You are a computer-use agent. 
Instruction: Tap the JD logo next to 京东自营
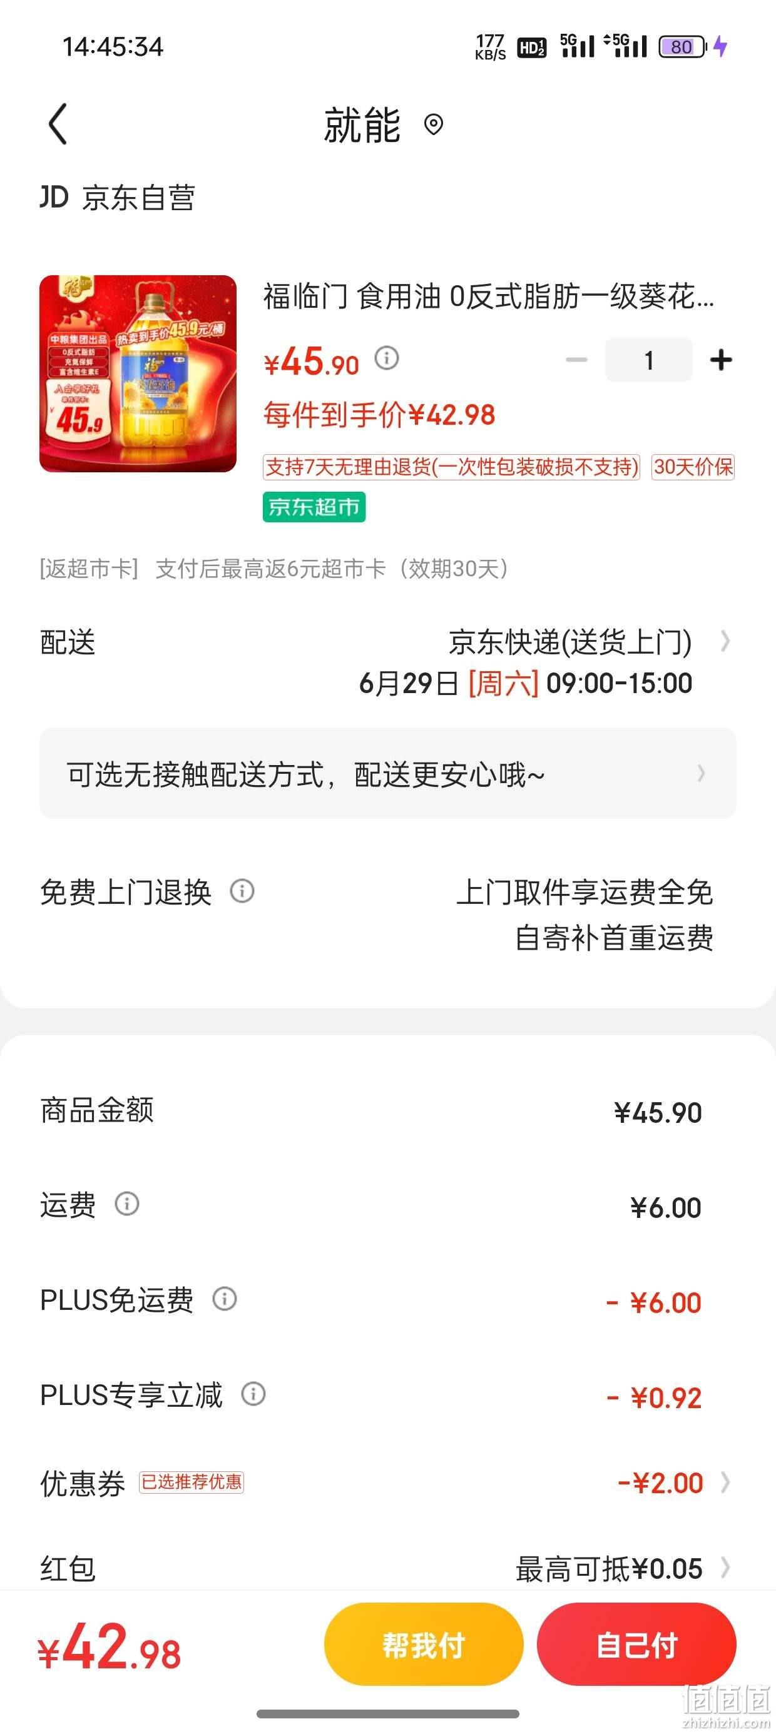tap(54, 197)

·····

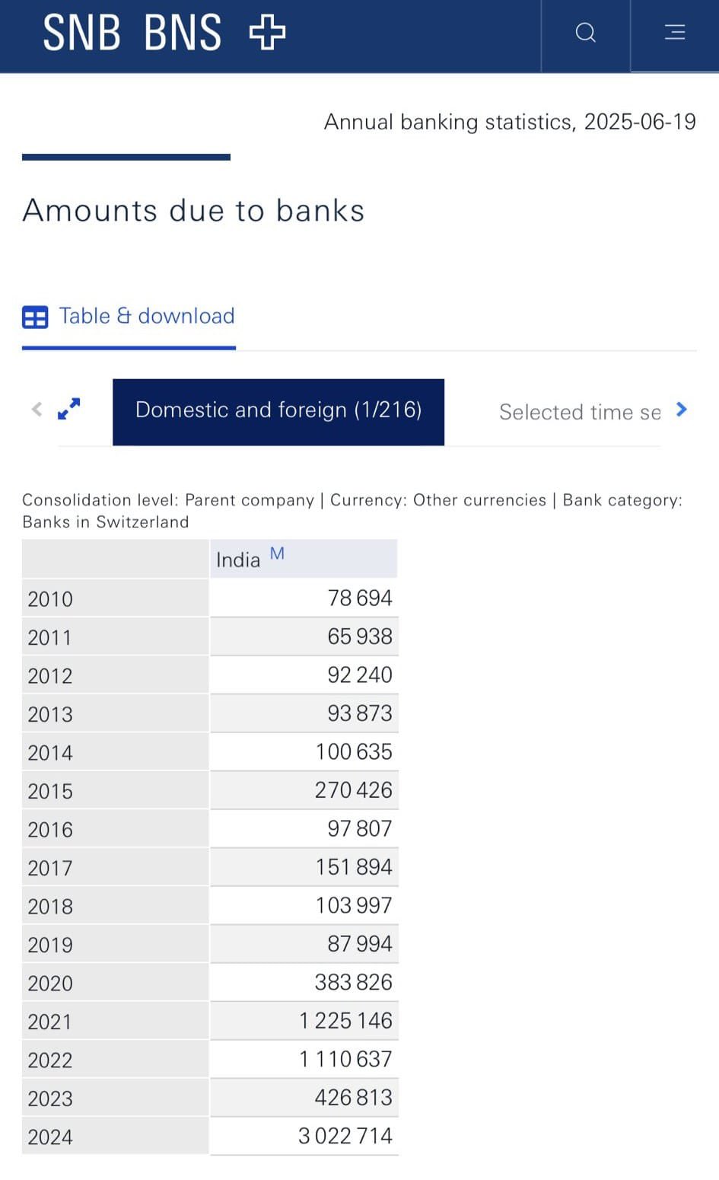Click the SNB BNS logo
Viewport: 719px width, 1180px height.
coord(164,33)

·····

WHAT TO DO → Reproduce word for word the lines starting with the line that contains "Click the SNB BNS logo" and going on through the line that contains "coord(164,33)", leaving the pictures out.

SOLUTION →
Click the SNB BNS logo
Viewport: 719px width, 1180px height.
coord(164,33)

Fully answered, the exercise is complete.